FIDO / FIDO2とは
FIDO(Fast Identity Online)Allianceが策定したパスワードレス認証の国際標準規格群。公開鍵暗号方式を使い、パスワードレスかつフィッシング耐性の高い認証を実現する。Google・Apple・Microsoftが実装に参加している。
FIDOの仕組み
FIDOは公開鍵暗号を使います。認証登録時に、デバイスは「秘密鍵」と「公開鍵」のペアを生成します。 秘密鍵はデバイス内のセキュリティチップ(TPM・Secure Enclave等)に保存され、外部に送出されません。 公開鍵はサーバーに登録されます。

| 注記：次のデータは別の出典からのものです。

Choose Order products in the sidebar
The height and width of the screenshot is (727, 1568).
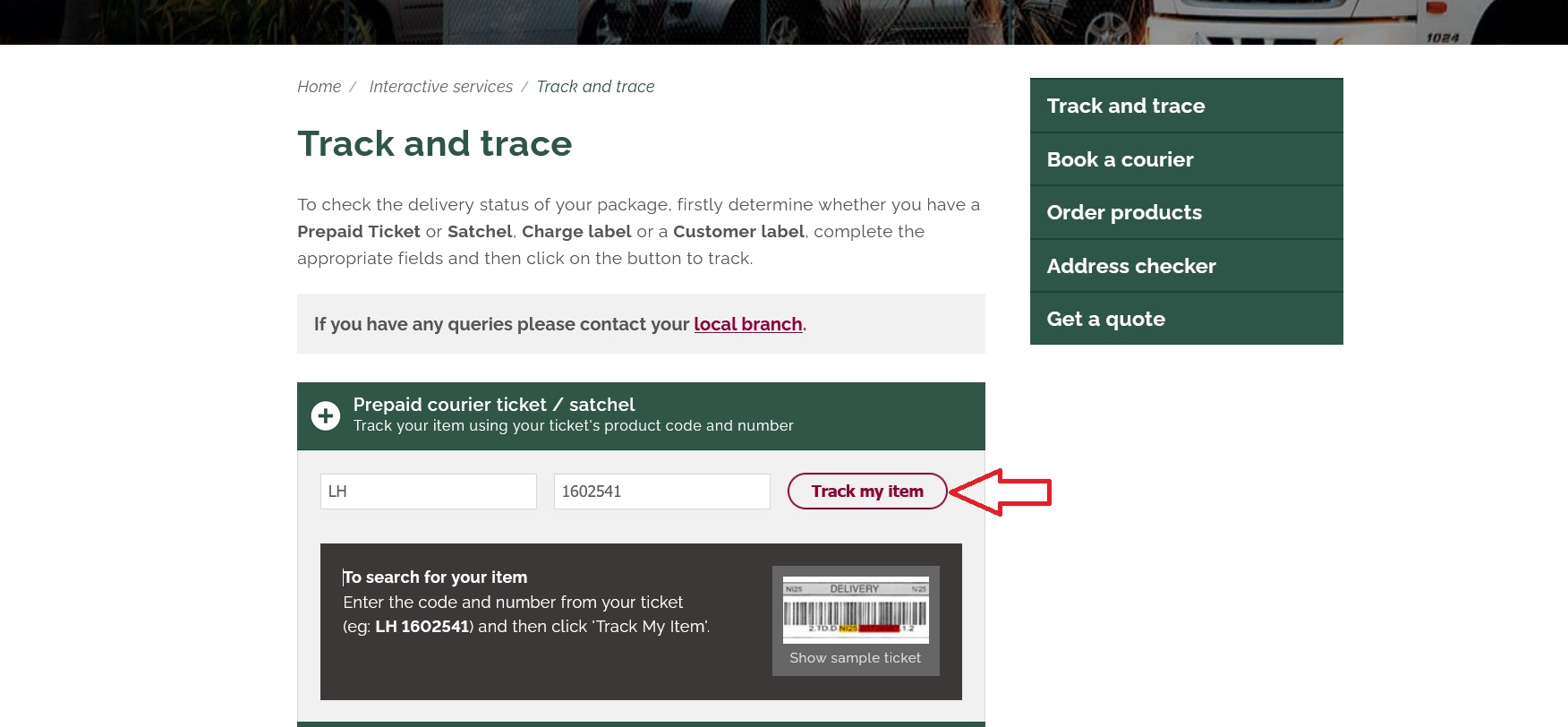(1124, 212)
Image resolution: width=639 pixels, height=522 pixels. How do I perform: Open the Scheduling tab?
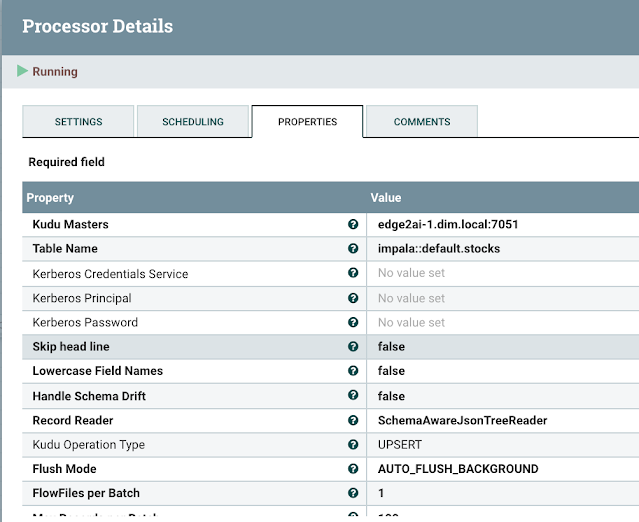[193, 122]
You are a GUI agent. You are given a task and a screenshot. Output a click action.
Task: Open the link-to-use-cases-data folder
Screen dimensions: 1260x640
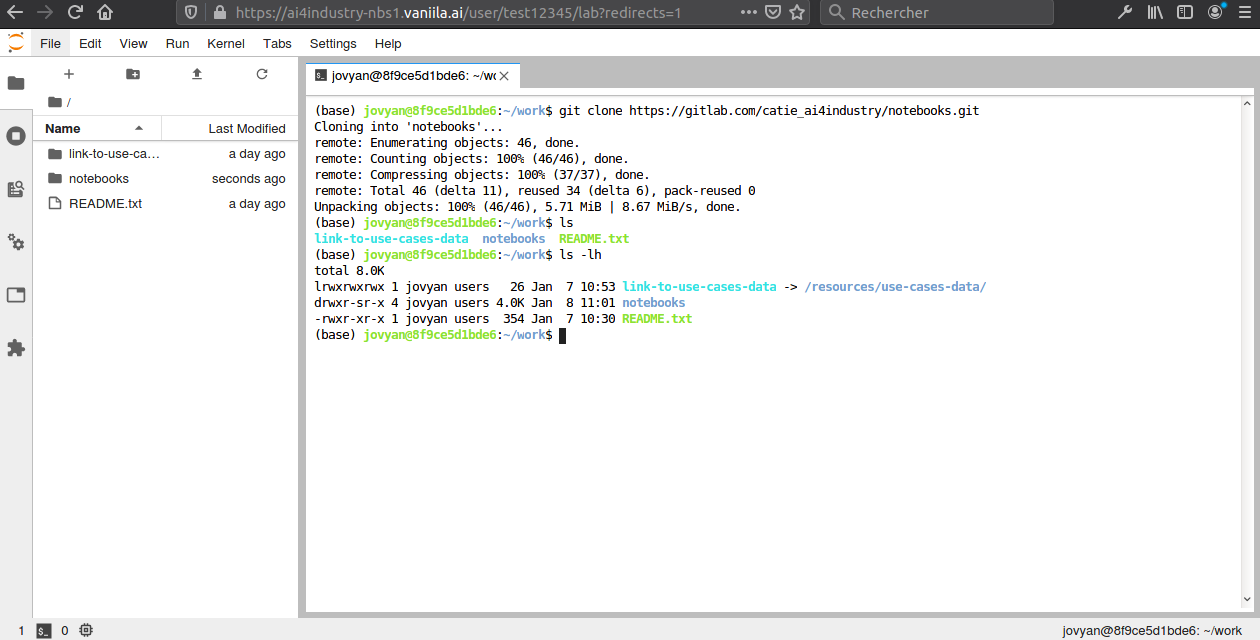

認証時、サーバーは「チャレンジ(乱数)」を送信します。 デバイスはユーザーの生体認証(指紋・顔)を確認してから秘密鍵でチャレンジに署名し、 署名をサーバーに返します。サーバーは登録済み公開鍵で署名を検証して認証成功と判断します。 秘密鍵は外部に出ないため、サーバー側が漏洩してもパスワードは盗めません。
FIDO・FIDO2・WebAuthnの関係
- FIDO U2F: 2014年策定。パスワード+物理セキュリティキー(YubiKey等)の二段階認証
- FIDO2: 2018年策定。パスワードなしの単独認証を可能にした
- WebAuthn: FIDO2の一部でW3Cが標準化したWebブラウザ用API。ブラウザから直接FIDOを利用できる
- パスキー: FIDO2をさらに使いやすくしたもの。クラウド同期によりマルチデバイス対応
メリット
- フィッシング完全耐性: チャレンジはドメイン固有のため、偽サイトでは使えない
- パスワードレス: パスワードの記憶・管理が不要
- クレデンシャル漏洩リスクなし: サーバーには公開鍵のみ保存、秘密鍵は外部に出ない
- 生体認証との統合: 指紋・顔認証と組み合わせて高いセキュリティと利便性を両立
デメリット
- 対応するデバイス・ブラウザが必要(古いデバイスでは利用できない)
- デバイス紛失時の復旧手順を事前に設定しておく必要がある
- 導入コスト・開発工数がSMS認証より高い
電話認証との使い分け
FIDOは高セキュリティが要求されるアプリ(金融・エンタープライズ)に適しています。 一方、電話番号の実在確認(スパム対策・不正登録防止)には 電話認証が軽量で実装が簡単です。 用途に応じて使い分けることが推奨されます。